SELECTED EXCERPT>
######

When Multiple Myeloma attacks the bones of your skeleton it does so one cell at a time. The resulting structure closely resembles a honeycomb, for want of a better comparison. When enough of the bone cells have been attacked the bone will no longer be able to bear its accustomed load.

When that happens, the bone BREAKS.

A sneeze can shatter your ribs. Bending down to tie your shoe can break your arm.

LIFTING A VW ENGINE can shatter your spine.

A Volkswagen engine weighs about 185 lbs. I am accustomed to picking them up and moving them around the shop with no problem. After I was diagnosed with MM I couldn't even pick ME up... and couldn't walk around my shop... unless I was braced with two canes.

I had crushed the third lumbar vertebrae in my spine. (Where's that? Put on a pair of skivvies, the waist band will fall right across the 3rd lumbar vertebrae.)

Being thicker, the top & bottom of the vertebrae was okay but the column between them was honeycombed and my normal activities -- probably lifting something -- crushed the vertebrae. Oddly enough, except for the initial fracture, this was not especially painful since it did not involve the spinal cord. So long as I assumed a posture that had me leaning forward, I was free of pain... until I had to bend or turn, in which case the pain could be so bad that there's simply no way to describe it. In time, this forward-leaning posture would have become my NORMAL posture, and the resultant pain would make my life a living hell.

To correct this abnormal posture I had to lay on my stomach and allow my spine to be stretched out to its original, pre-fracture dimension. This was quite painful but the pain was overcome with drugs.

######

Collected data
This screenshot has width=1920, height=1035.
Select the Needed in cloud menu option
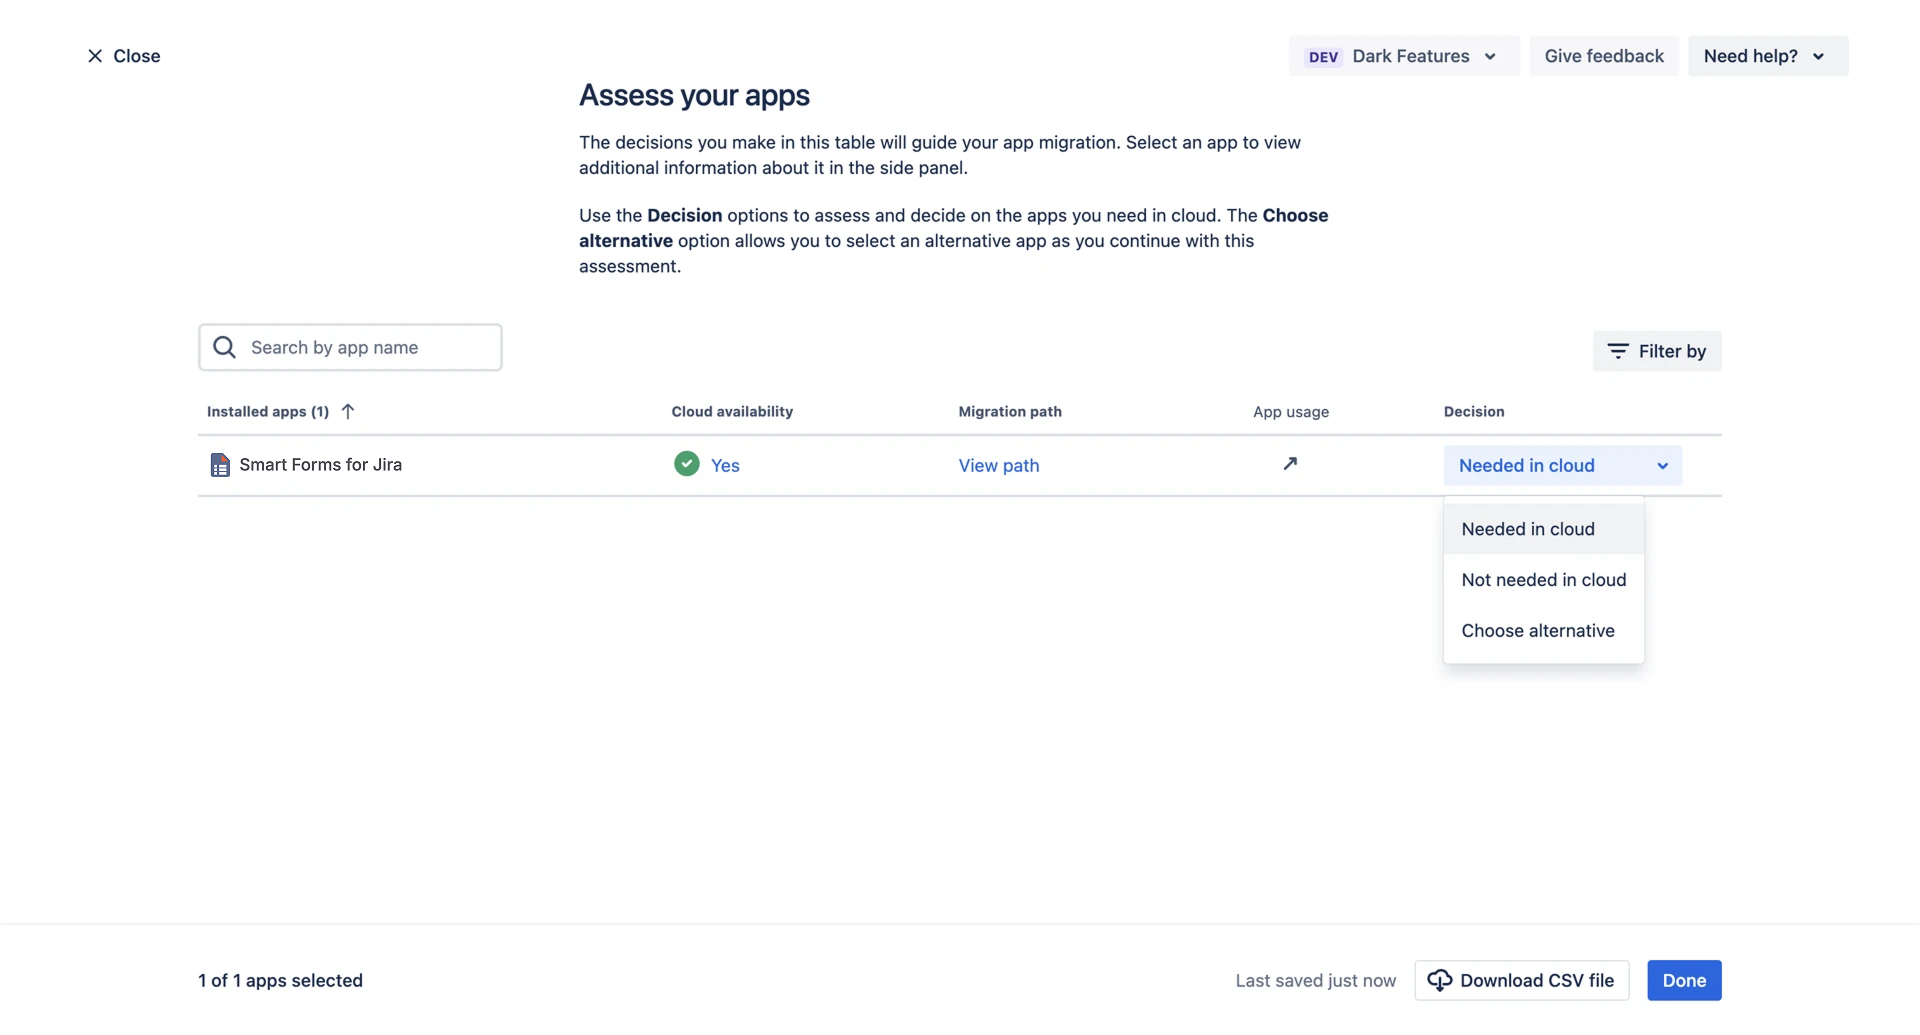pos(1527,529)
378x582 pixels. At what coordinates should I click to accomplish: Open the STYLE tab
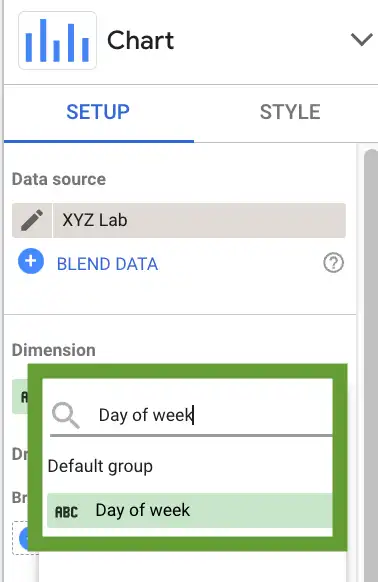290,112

######

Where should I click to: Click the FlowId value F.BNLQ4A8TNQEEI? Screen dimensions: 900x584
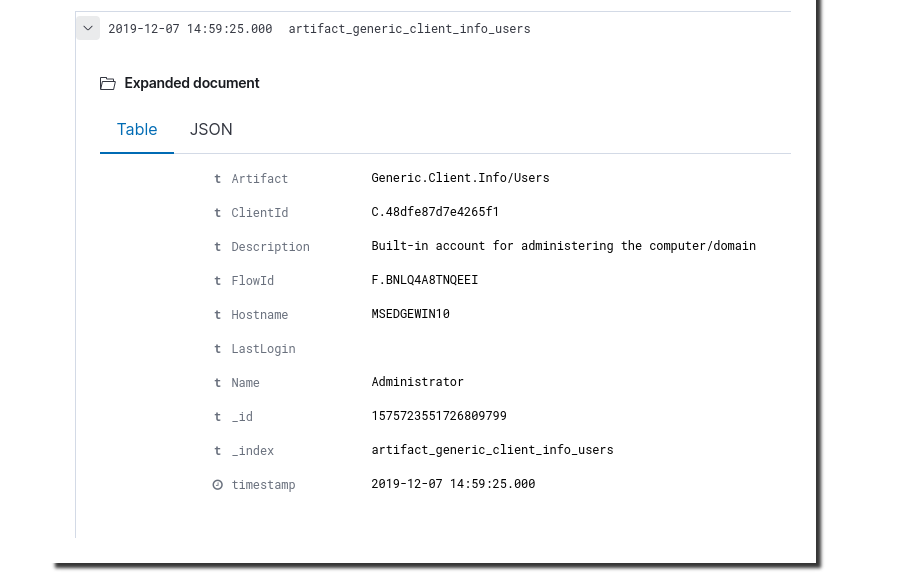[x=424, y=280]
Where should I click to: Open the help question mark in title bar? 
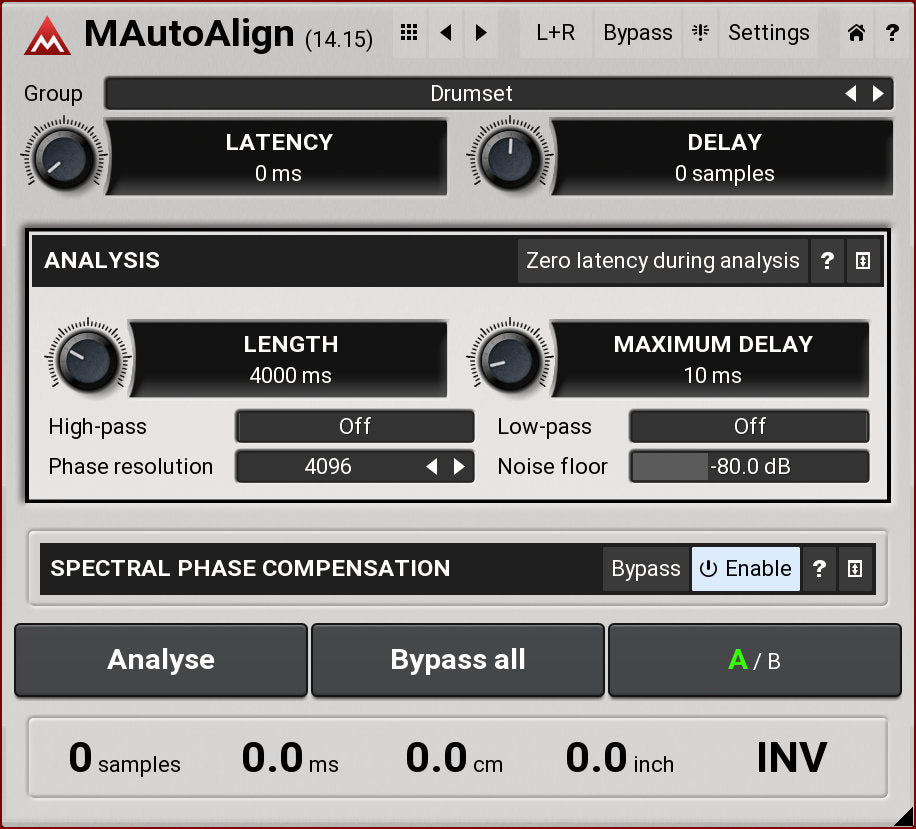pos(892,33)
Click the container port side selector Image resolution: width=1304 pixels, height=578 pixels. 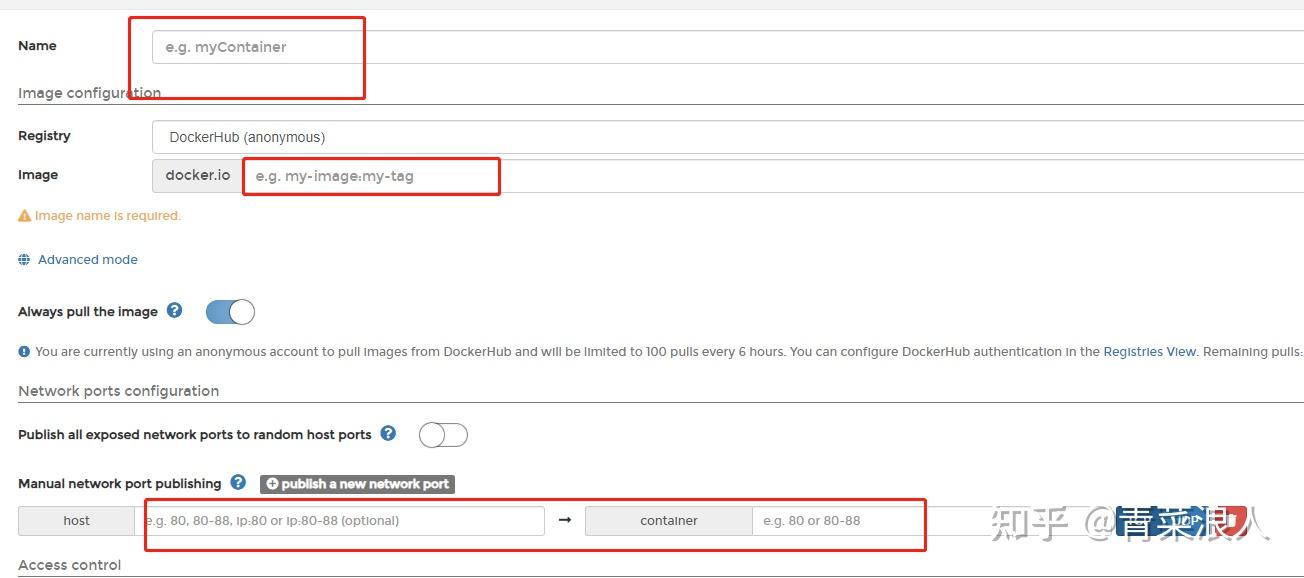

######

EXERCISE PROMPT> Reproduce word for word the passage of the multiple myeloma text between "A sneeze can" and "with two canes.", inclusive.

TASK ANSWER>
A sneeze can shatter your ribs. Bending down to tie your shoe can break your arm.

LIFTING A VW ENGINE can shatter your spine.

A Volkswagen engine weighs about 185 lbs. I am accustomed to picking them up and moving them around the shop with no problem. After I was diagnosed with MM I couldn't even pick ME up... and couldn't walk around my shop... unless I was braced with two canes.